(Stored data)
::::::::::
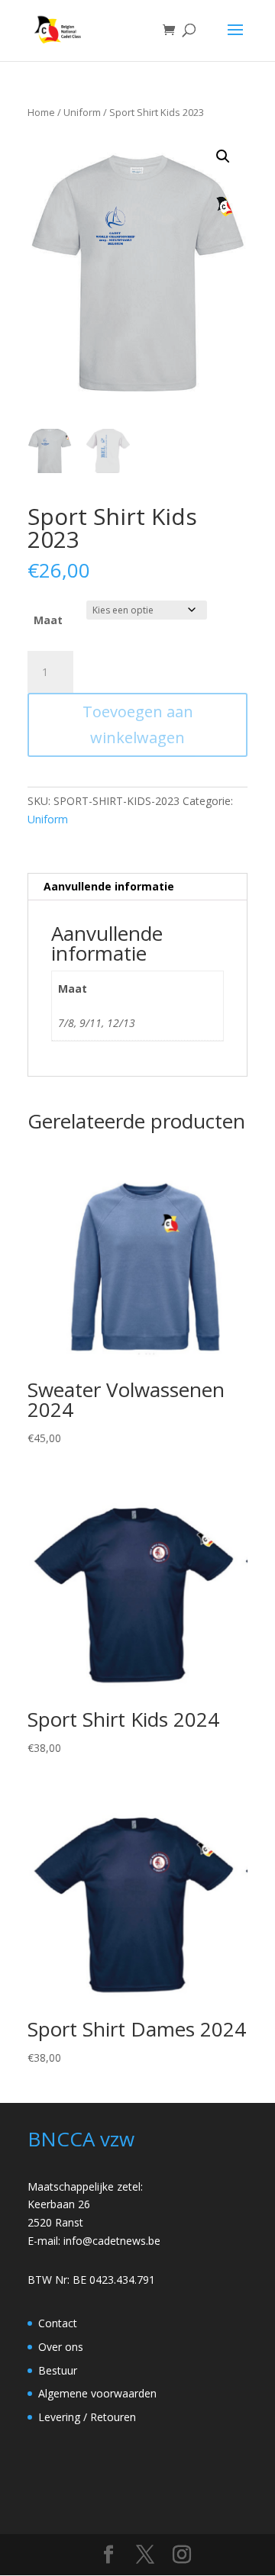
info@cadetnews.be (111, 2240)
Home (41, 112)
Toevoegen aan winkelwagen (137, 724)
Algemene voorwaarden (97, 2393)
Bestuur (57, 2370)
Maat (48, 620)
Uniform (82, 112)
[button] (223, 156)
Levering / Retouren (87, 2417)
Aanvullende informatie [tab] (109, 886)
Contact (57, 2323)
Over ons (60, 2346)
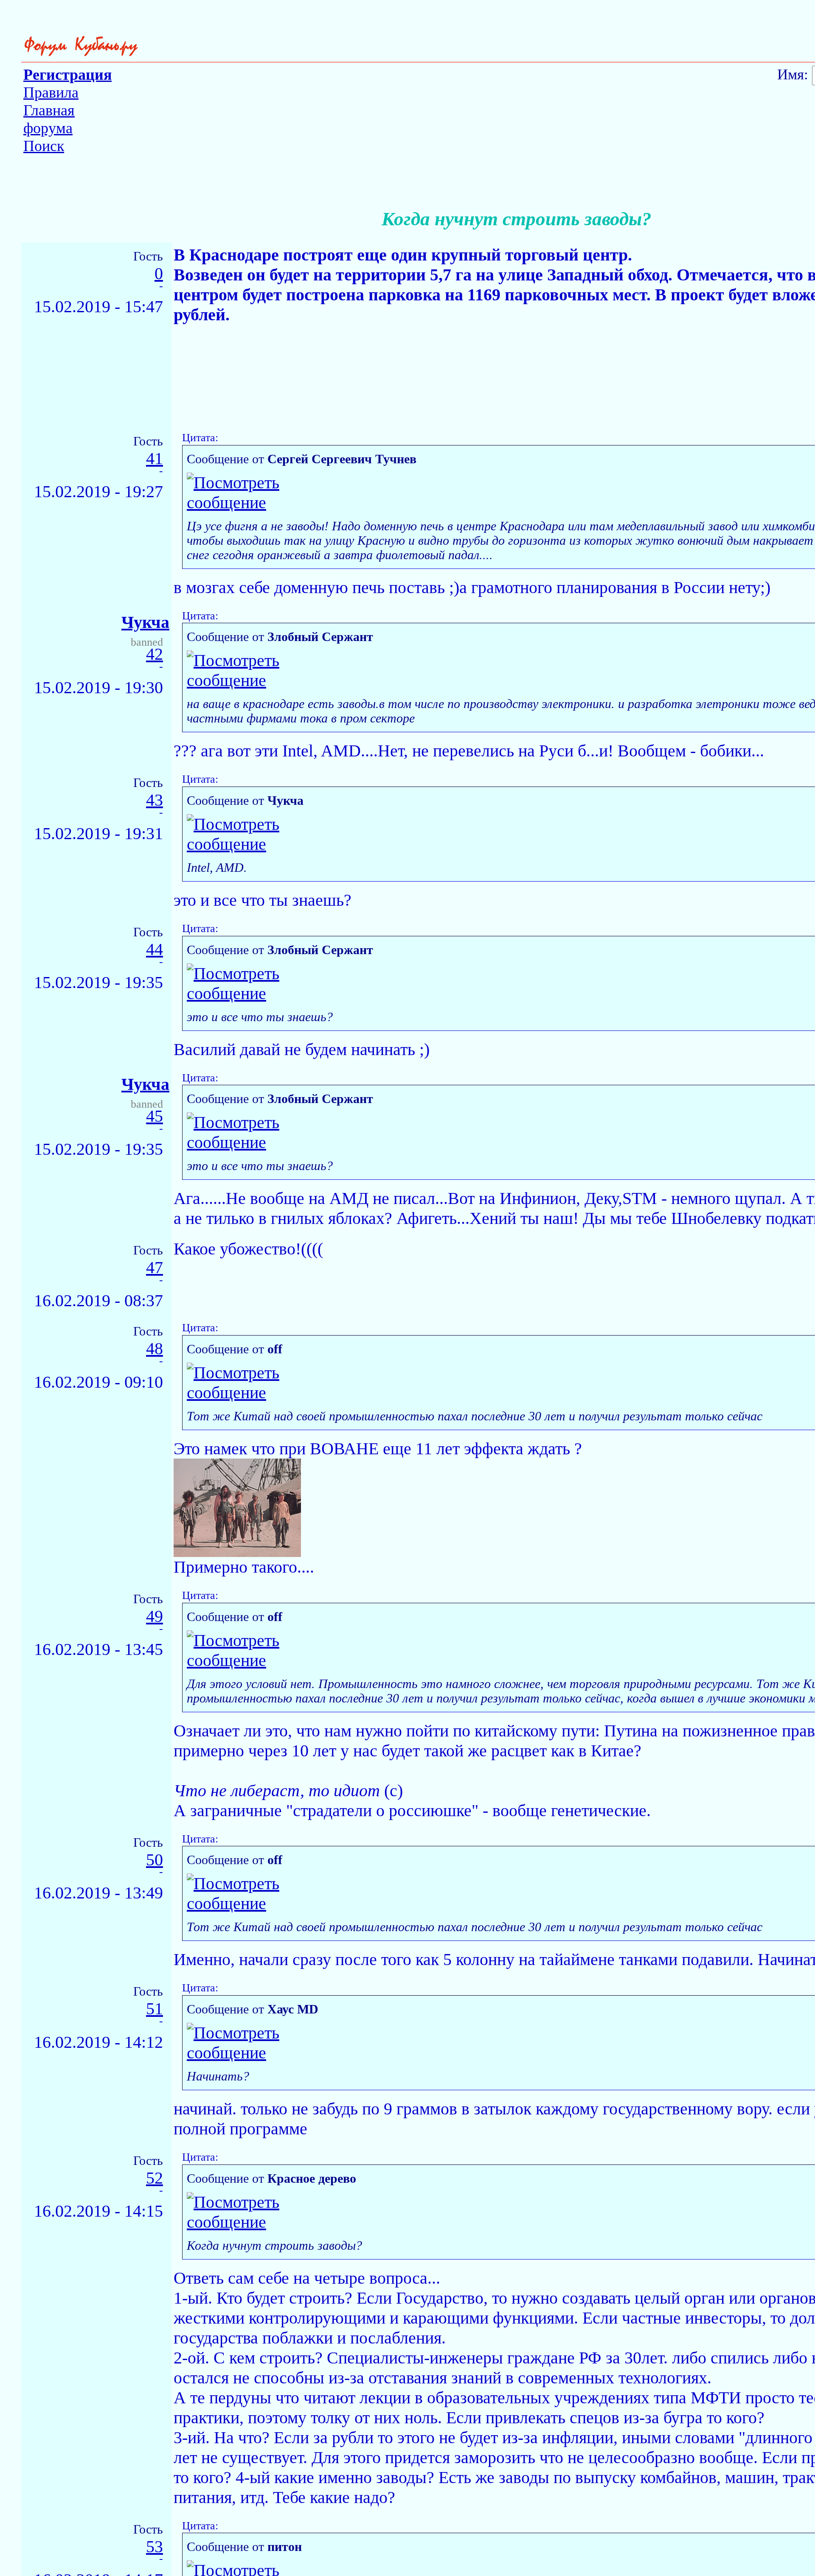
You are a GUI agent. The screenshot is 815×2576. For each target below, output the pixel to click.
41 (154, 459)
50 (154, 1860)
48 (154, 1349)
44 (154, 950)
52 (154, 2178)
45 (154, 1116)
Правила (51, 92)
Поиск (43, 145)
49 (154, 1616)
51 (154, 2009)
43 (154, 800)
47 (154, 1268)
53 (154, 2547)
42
::::::::::
What is needed is an exact copy of each line from the top of the data above through the line containing "Aanvullende informatie [tab] (109, 886)", with no pictures.

info@cadetnews.be (111, 2240)
Home (41, 112)
Toevoegen aan winkelwagen (137, 724)
Algemene voorwaarden (97, 2393)
Bestuur (57, 2370)
Maat (48, 620)
Uniform (82, 112)
[button] (223, 156)
Levering / Retouren (87, 2417)
Aanvullende informatie [tab] (109, 886)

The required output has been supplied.